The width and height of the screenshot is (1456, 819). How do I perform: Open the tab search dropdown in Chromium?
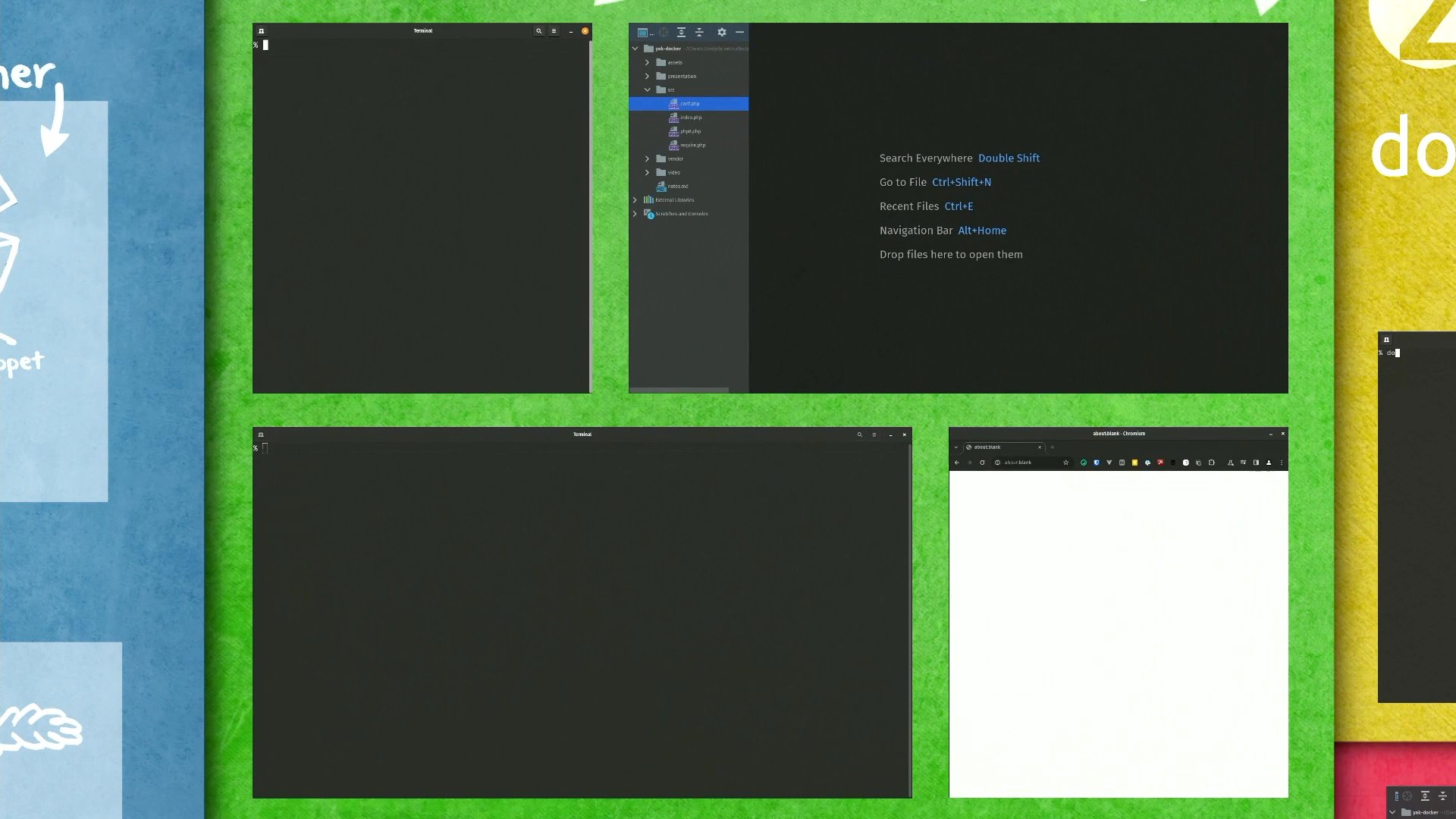[x=956, y=447]
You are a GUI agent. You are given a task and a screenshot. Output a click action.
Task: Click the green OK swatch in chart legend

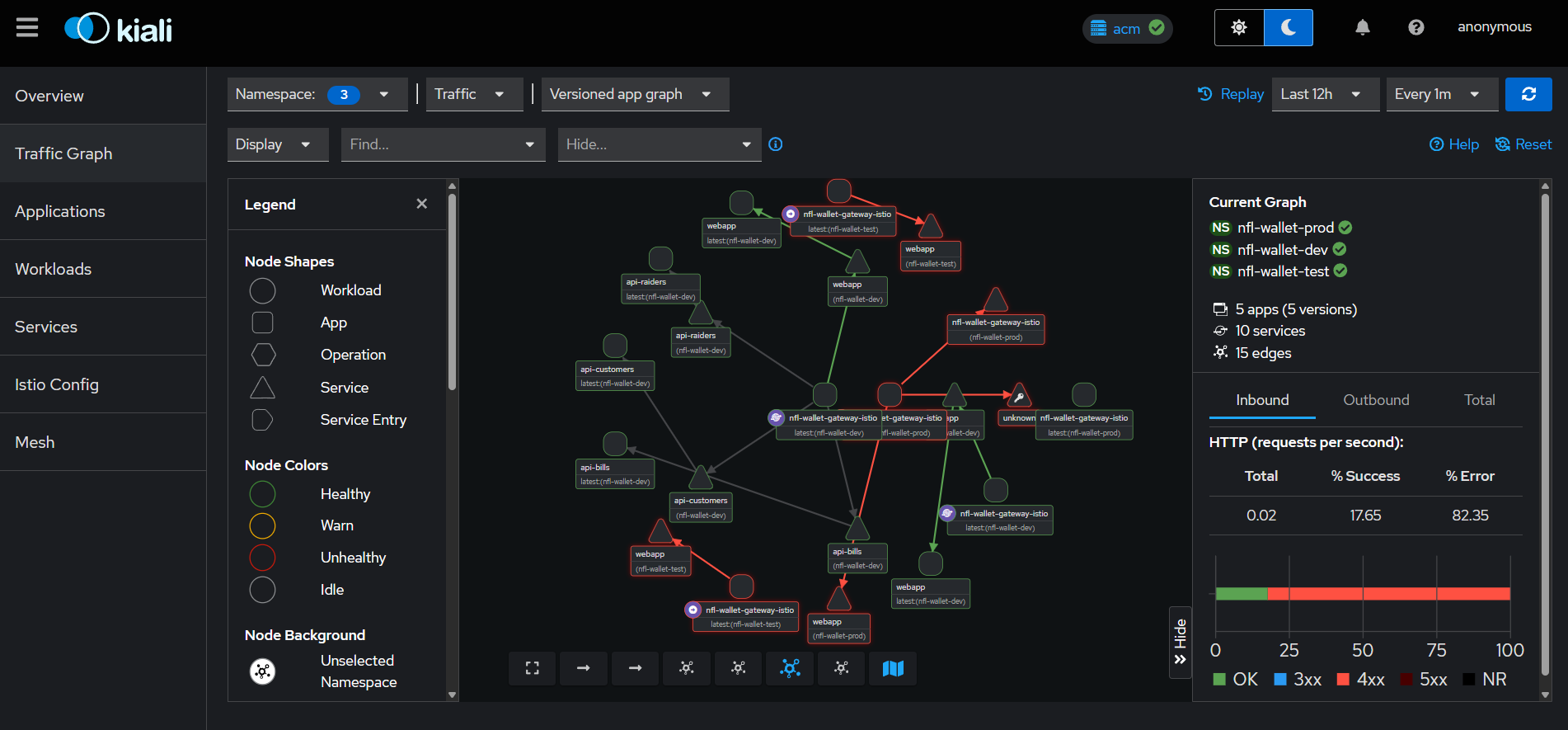(1219, 680)
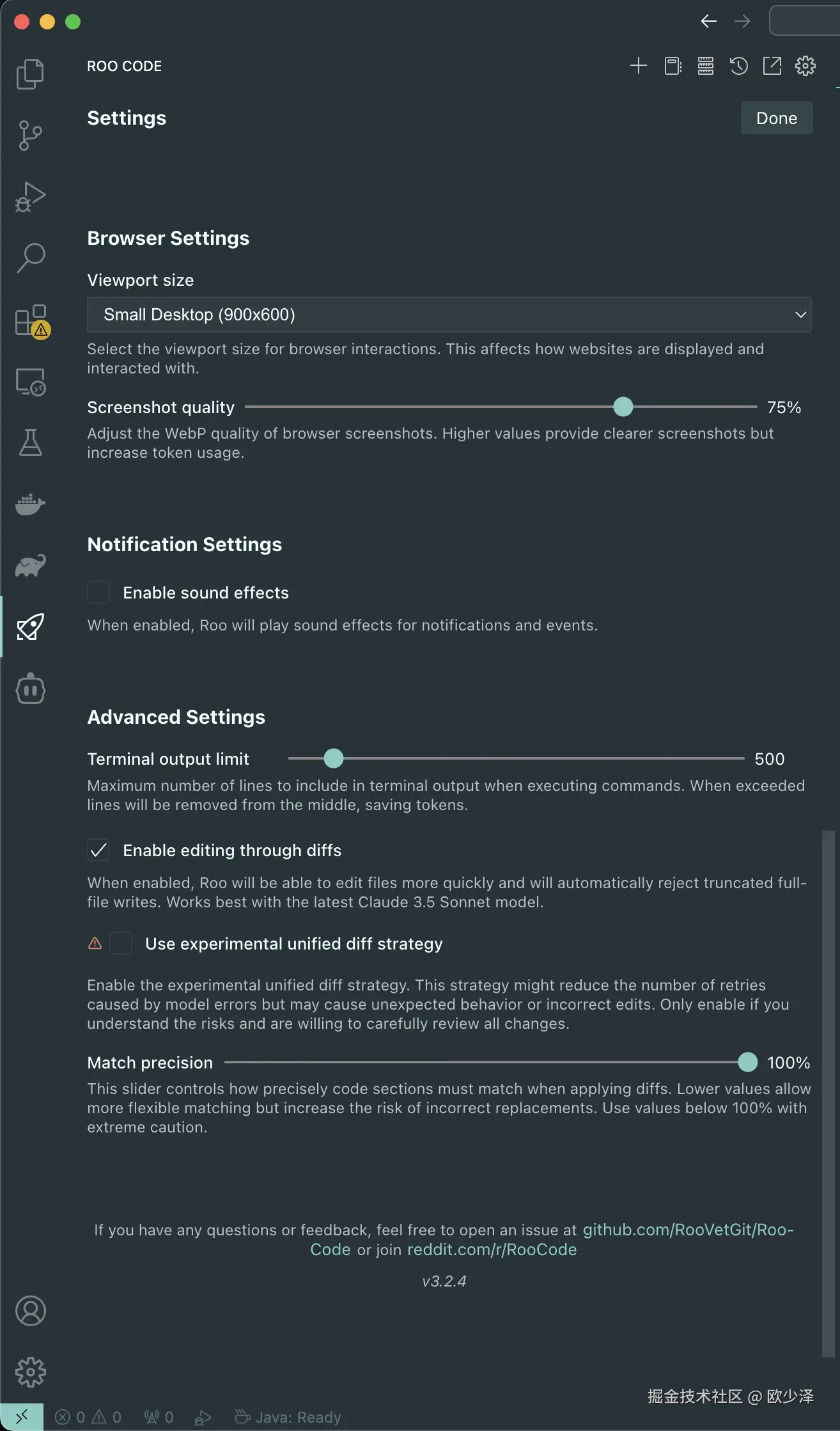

::::

Skip the pictures. Please copy exactly the lines from the one with "You are a GUI" through the final line of the material above, both ends included.

You are a GUI agent. You are given a task and a screenshot. Output a click action.
Task: Click the green OK swatch in chart legend

(1219, 680)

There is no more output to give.